A/N: This fic is a response to Nicole Clevenger's Incomplete Information (which can be found here: ?storyid=1717024), written with her blessing.
Disclaimer: Not mine, no infringement intended.
Flawed Formation
Once, Bobby saw Eames flirt for a full 39 minutes with Neil Mahney from Narc. Bobby had introduced them, and the three of them, and Nathan's partner, Fiona Johnson, had all gone for a beer around the corner.
Eames flirting was a sight to behold. Fiona and Bobby had given each other knowing looks, and sat and smiled indulgently at the sexual banter being flung across the table, but when it had come time to go, Eames had stood, Neil had asked for her number, and she'd smacked him down.
Cold, real cold.
This is what Bobby remembers on Wednesday morning.
He makes two coffees, without thinking, because Eames calls in sick about as often as he does. Never. In his mind he knows she's not there, understands that this day, like this day every year for as long as they've been partnered, is the one time she puts the call through to Deakins and says she's ill. But his hands just keep pouring the coffee, putting cream in (no sugar), stirring, stirring, stirring...
Funny, because she was away for months. But one day off seems so much more significant than maternity leave ever did.
He leaves the coffee just sitting there, doesn't even bother pouring it out. He goes back to his desk and he's got paperwork to do, fact checking, because even though they're in the middle of a case this stuff takes time. The endless phone calls and web research never makes it into the prime time cop shows. And he hates it, because he'd prefer to sit and think, but that's what Eames normally lets him do and he doesn't want to leave a backlog of the shit detail for her to come back to tomorrow.
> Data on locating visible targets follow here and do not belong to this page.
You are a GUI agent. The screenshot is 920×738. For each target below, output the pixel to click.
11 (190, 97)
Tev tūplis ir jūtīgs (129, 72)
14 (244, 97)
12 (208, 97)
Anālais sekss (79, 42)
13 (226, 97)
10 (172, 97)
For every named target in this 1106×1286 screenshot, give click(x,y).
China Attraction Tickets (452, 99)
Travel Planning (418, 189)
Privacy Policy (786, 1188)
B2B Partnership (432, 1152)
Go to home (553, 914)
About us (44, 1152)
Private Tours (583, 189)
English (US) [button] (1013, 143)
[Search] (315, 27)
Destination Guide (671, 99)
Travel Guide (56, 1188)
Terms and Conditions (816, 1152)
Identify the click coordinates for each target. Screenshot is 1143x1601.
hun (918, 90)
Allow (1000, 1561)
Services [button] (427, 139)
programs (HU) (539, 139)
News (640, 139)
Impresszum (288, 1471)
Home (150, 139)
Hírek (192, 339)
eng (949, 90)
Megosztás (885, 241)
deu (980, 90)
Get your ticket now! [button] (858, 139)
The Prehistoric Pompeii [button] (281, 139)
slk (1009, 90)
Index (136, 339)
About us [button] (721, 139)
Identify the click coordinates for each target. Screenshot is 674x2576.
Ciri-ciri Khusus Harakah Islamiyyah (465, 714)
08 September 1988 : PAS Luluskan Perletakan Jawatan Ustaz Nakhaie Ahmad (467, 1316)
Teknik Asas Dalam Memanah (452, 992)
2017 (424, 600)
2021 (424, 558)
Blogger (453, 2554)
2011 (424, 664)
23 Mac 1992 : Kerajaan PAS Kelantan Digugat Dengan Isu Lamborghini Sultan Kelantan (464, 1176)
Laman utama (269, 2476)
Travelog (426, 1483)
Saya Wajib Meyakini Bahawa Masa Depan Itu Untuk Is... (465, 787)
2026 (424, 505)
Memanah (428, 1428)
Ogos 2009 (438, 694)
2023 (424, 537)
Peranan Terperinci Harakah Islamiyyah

He wonders what she does, on this day every year. Probably visits his grave - Jonathon, that's his name - probably visits Jonathon's grave. He can almost see it, some cold tombstone surrounded by snow in a graveyard full of them, and Eames would stand in front of it with her gloved hands in front of her. Maybe she'd talk to him. Lay flowers? But flowers die, and she doesn't like them much anyway.
A copy of her file is in his desk at home, sitting next to the files of every partner he's ever had. But hers is the only one that's been opened more than once.
She wouldn't go to the grave, he decides suddenly. Maybe she's with his family. Jonathon Eames. Alex Eames. Jonathon and Alex. They roll strangely over his tongue. She never mentions him, never talks about him, not even in the way that partners bring up family members in anecdotes and examples, reasons for the things they know (my uncle had a taxidermy hobby, my grandfather flew a bomber in the war, my dad became a cop because otherwise he knew he'd be a crook).
No stories about Jonathon. No pictures in obvious places in her apartment, although he's never seen her bedroom. And that cold shoulder when another cop dared to ask her out.
He can't see her with Jonathon's family, either. In fact, he can't see her sitting silently alone and crying. He can't see her quietly pressing down 364 days of grief and then letting it out at the carefully planned place and time. Holding it in and choking it up and never saying a word. He can't see her grieving every day.
Maybe today isn't about letting it out, but about bringing it in. Making sure she remembers. But he can't see it. He just can't picture how. And this upsets him.
That night his hand hovers over the phone. He goes to bed without calling. His ritual, once a year. Lies with his head on the pillow and that report. It lists all the details, but leaves out the most important information. The parts that would make him understand. The Alex in the death of Jonathon Eames.
Thursday morning he makes two coffees. Eames is at her desk by the time he's finished, and she smiles up at him distractedly, holds up the DMV records and starts grilling him. He watches her carefully, but on this part of her life, there's no tell. Nothing to give her away.
And he knows that, because of this, his profile will always be flawed in its very formation.